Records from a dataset
------------------------------------

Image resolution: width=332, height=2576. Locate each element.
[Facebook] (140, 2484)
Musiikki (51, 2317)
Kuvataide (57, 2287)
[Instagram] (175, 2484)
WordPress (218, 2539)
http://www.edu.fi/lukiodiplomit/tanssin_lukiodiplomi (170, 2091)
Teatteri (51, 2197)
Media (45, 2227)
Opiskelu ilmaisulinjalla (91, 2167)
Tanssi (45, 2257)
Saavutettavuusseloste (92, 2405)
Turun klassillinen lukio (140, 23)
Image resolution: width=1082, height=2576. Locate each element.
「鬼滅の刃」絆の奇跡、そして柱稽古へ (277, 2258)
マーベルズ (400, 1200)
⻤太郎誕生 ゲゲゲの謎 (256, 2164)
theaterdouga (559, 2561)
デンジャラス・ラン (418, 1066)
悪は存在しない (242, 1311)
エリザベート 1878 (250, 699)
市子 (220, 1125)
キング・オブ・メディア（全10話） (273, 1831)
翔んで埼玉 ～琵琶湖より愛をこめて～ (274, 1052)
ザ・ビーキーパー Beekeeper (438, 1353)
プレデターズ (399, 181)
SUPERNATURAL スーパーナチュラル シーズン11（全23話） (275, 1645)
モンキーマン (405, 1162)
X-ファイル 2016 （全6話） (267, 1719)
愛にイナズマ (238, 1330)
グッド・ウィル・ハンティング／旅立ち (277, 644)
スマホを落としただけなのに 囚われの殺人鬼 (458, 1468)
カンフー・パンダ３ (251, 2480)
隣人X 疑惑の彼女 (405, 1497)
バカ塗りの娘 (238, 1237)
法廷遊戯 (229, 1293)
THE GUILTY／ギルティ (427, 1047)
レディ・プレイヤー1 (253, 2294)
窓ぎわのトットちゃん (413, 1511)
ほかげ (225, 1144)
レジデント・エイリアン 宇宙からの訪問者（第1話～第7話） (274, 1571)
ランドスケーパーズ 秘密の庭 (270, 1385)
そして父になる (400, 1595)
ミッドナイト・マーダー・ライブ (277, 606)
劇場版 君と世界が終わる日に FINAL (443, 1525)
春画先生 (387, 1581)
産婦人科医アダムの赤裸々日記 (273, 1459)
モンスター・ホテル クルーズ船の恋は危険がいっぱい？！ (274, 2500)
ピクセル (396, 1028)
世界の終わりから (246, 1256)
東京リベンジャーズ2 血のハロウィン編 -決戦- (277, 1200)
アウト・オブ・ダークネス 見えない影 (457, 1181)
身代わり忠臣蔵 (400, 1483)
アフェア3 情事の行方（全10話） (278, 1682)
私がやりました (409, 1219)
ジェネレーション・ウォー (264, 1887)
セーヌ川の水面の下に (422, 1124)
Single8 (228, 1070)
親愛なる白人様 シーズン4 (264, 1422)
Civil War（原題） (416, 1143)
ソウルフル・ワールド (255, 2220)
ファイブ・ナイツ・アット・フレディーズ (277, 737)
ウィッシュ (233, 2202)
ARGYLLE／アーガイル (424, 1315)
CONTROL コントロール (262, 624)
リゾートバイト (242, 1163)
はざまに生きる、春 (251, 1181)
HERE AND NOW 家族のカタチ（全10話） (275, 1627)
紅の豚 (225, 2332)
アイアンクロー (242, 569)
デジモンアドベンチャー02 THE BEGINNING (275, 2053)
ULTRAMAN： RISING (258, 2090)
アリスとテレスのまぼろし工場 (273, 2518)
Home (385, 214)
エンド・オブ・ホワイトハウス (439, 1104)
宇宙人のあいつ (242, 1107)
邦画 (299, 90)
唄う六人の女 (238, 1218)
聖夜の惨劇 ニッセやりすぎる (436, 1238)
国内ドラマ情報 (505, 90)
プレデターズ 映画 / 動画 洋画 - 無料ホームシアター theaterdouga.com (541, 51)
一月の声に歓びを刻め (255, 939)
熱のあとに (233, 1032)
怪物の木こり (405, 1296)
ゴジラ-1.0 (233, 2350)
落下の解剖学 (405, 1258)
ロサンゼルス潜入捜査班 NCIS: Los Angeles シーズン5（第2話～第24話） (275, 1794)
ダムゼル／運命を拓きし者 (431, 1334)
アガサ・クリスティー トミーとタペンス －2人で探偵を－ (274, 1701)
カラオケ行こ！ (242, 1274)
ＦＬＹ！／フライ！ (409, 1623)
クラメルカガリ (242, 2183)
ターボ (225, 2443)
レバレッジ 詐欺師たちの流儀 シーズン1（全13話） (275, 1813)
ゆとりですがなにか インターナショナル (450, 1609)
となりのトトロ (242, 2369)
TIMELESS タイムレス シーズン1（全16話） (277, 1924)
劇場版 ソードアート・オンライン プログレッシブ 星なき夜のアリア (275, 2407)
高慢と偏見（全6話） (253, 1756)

------------------------------------

§ **ACTIVITY**: Your job is to print exactly the lines that run from the top of the entries through the line with "法廷遊戯 (229, 1293)", and no others.

§ **ANSWER SPACE**:
Image resolution: width=332, height=2576. Locate each element.
[Facebook] (140, 2484)
Musiikki (51, 2317)
Kuvataide (57, 2287)
[Instagram] (175, 2484)
WordPress (218, 2539)
http://www.edu.fi/lukiodiplomit/tanssin_lukiodiplomi (170, 2091)
Teatteri (51, 2197)
Media (45, 2227)
Opiskelu ilmaisulinjalla (91, 2167)
Tanssi (45, 2257)
Saavutettavuusseloste (92, 2405)
Turun klassillinen lukio (140, 23)
Image resolution: width=1082, height=2576. Locate each element.
「鬼滅の刃」絆の奇跡、そして柱稽古へ (277, 2258)
マーベルズ (400, 1200)
⻤太郎誕生 ゲゲゲの謎 (256, 2164)
theaterdouga (559, 2561)
デンジャラス・ラン (418, 1066)
悪は存在しない (242, 1311)
エリザベート 1878 (250, 699)
市子 (220, 1125)
キング・オブ・メディア（全10話） (273, 1831)
翔んで埼玉 ～琵琶湖より愛をこめて～ (274, 1052)
ザ・ビーキーパー Beekeeper (438, 1353)
プレデターズ (399, 181)
SUPERNATURAL スーパーナチュラル シーズン11（全23話） (275, 1645)
モンキーマン (405, 1162)
X-ファイル 2016 （全6話） (267, 1719)
愛にイナズマ (238, 1330)
グッド・ウィル・ハンティング／旅立ち (277, 644)
スマホを落としただけなのに 囚われの殺人鬼 (458, 1468)
カンフー・パンダ３ (251, 2480)
隣人X 疑惑の彼女 (405, 1497)
バカ塗りの娘 (238, 1237)
法廷遊戯 (229, 1293)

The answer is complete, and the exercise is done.